Summary
rejecting appellant's reliance on the "reasonable alternative hypothesis" rule from McCafferty v. State, 748 S.W.2d 489, 491 (Tex. Ct. App. 1988) and noting that later Texas cases overruled McCafferty
Summary of this case from Commonwealth v. GuerreroOpinion
APPEAL NO. 98-032
November 23, 1999, Argued. November 23, 1999, Submitted . March 9, 2000, Decided
Counsel for Appellant: Bruce Berline, Saipan.
Counsel for Appellee: Ramona V. Manglona, Assistant Attorney General, Saipan.
OPINION
CASTRO, Associate Justice:
Defendant Anthony C. Scragg ("Scragg" or "Defendant") appeals his traffic convictions for driving under the influence of alcohol ("DUI") and refusing to submit to a breath test. We have jurisdiction pursuant to Article IV, Section 3 of the Commonwealth Constitution, as amended, and 1 CMC § 3102. We affirm.
N.M.I. Const. art. IV, § 3 was amended by the passage of Legislative Initiative 10-3, ratified by the voters on November 1, 1997 and certified by the Board of Elections on December 13, 1997.
ISSUES PRESENTED AND STANDARD OF REVIEW
This appeal presents two issues for review.

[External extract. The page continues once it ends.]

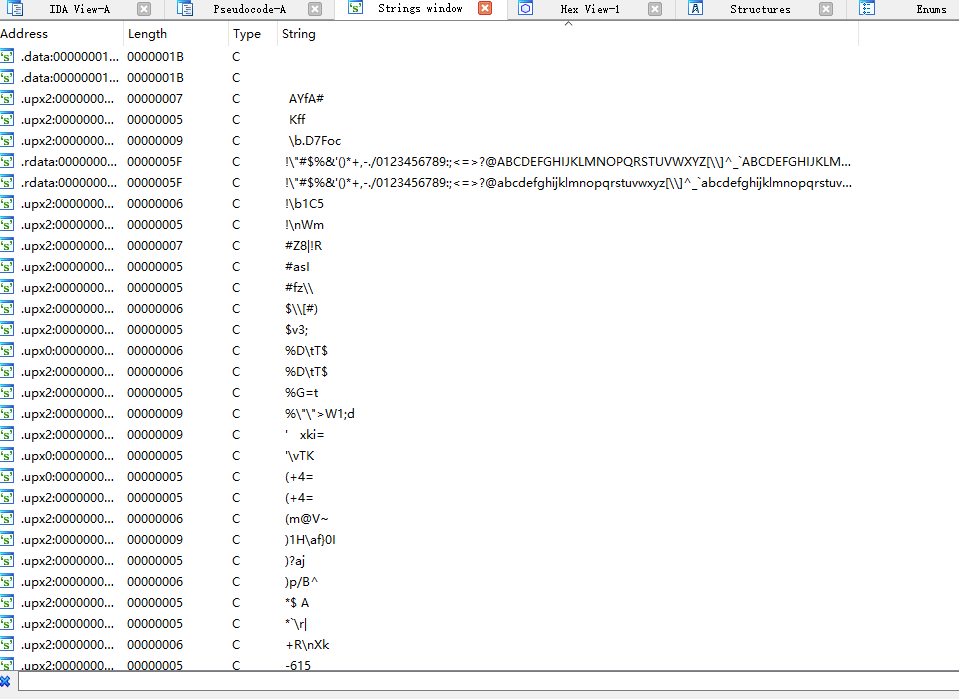Select the row with string -615
The height and width of the screenshot is (699, 959).
pos(297,666)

The first is whether there was evidence beyond a reasonable doubt that Defendant drove a car while under the influence of alcohol, in violation of 9 CMC § 7105. The second is whether there was sufficient evidence to support Defendant's conviction for refusing to take a breath test pursuant to 9 CMC § 7106.
Since both issues involve the question of whether there was sufficient evidence to support the convictions, we must view the evidence in a light most favorable to the prosecution and ascertain whether any reasonable trier of fact could have found each element of the crime charged beyond a reasonable doubt. See Northern Mariana Islands v. Delos Reyes, 4 N. Mar. I. 340, 342 (1996).

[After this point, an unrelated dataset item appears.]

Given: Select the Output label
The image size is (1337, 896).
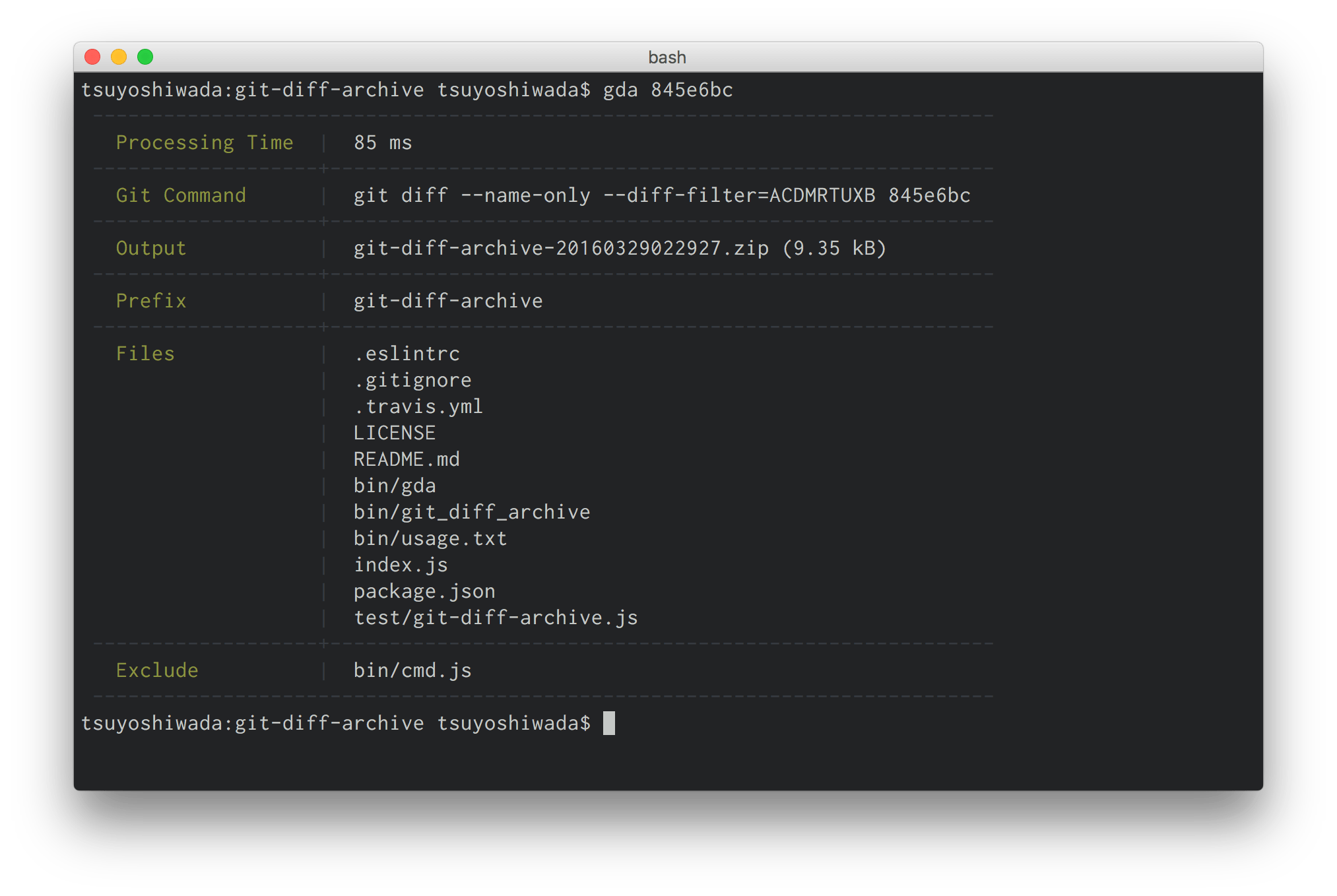Looking at the screenshot, I should pos(151,247).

FACTUAL AND PROCEDURAL BACKGROUND
This appeal arises from a bench trial held on September 28, 1998. The testimony presented at the trial showed that on the night of April 22, 1998, a white sedan was driven off the roadway in the Fina Sisu area of Saipan near a curve by the intersection leading into the Riviera Hotel. The first persons to arrive at the scene of the accident were Mr. Carlito Deleon Guerrero ("Deleon Guerrero") and a friend. When they arrived at the scene, the car was already off the road with the engine off and the two tires on the driver's side propped up in the air.
The friend of Deleon Guerrero was not called as a witness at the bench trial.
Deleon Guerrero approached the driver's side of the car, looked through the window and saw a person in the driver's seat, slumped over the steering wheel. He could not tell whether the driver was a male or female. Deleon Guerrero knocked on the car window, but received no response. When he tried to open the door, he found that it was locked. He then left the scene to call the police. Deleon Guerrero drove to a nearby poker place, about a minute's drive away, and called 911. The officer who answered the call told Deleon Guerrero to wait at the accident scene. When Deleon Guerrero returned to the accident scene, however, the person in the driver's seat was gone and the car locked. Deleon Guerrero left the scene before the police arrived.
Officer Charlie Patris testified that he and his partner Eric Mafnas were heading down the As Terlaje road, on routine traffic duty, when they received the call about an accident in the Fina Sisu area. Accordingly, they turned their car around and went back up the hill by the college, checking for a car accident. When they reached the curve beside the intersection to the Riviera Hotel, they found a car off the roadway, but did not see anyone in the area. Officer Patris noted that a tangantangan tree prevented the car from sliding down the slope. The officers tried to open the car, but found that it was locked. Officer Pains further testified that they touched the hood of the car and found it to be warm, indicating to them that the accident had occurred recently. Concerned that the road was slippery from rain earlier that night, they secured the area by placing a construction sign behind the car to prevent other cars from striking its rear.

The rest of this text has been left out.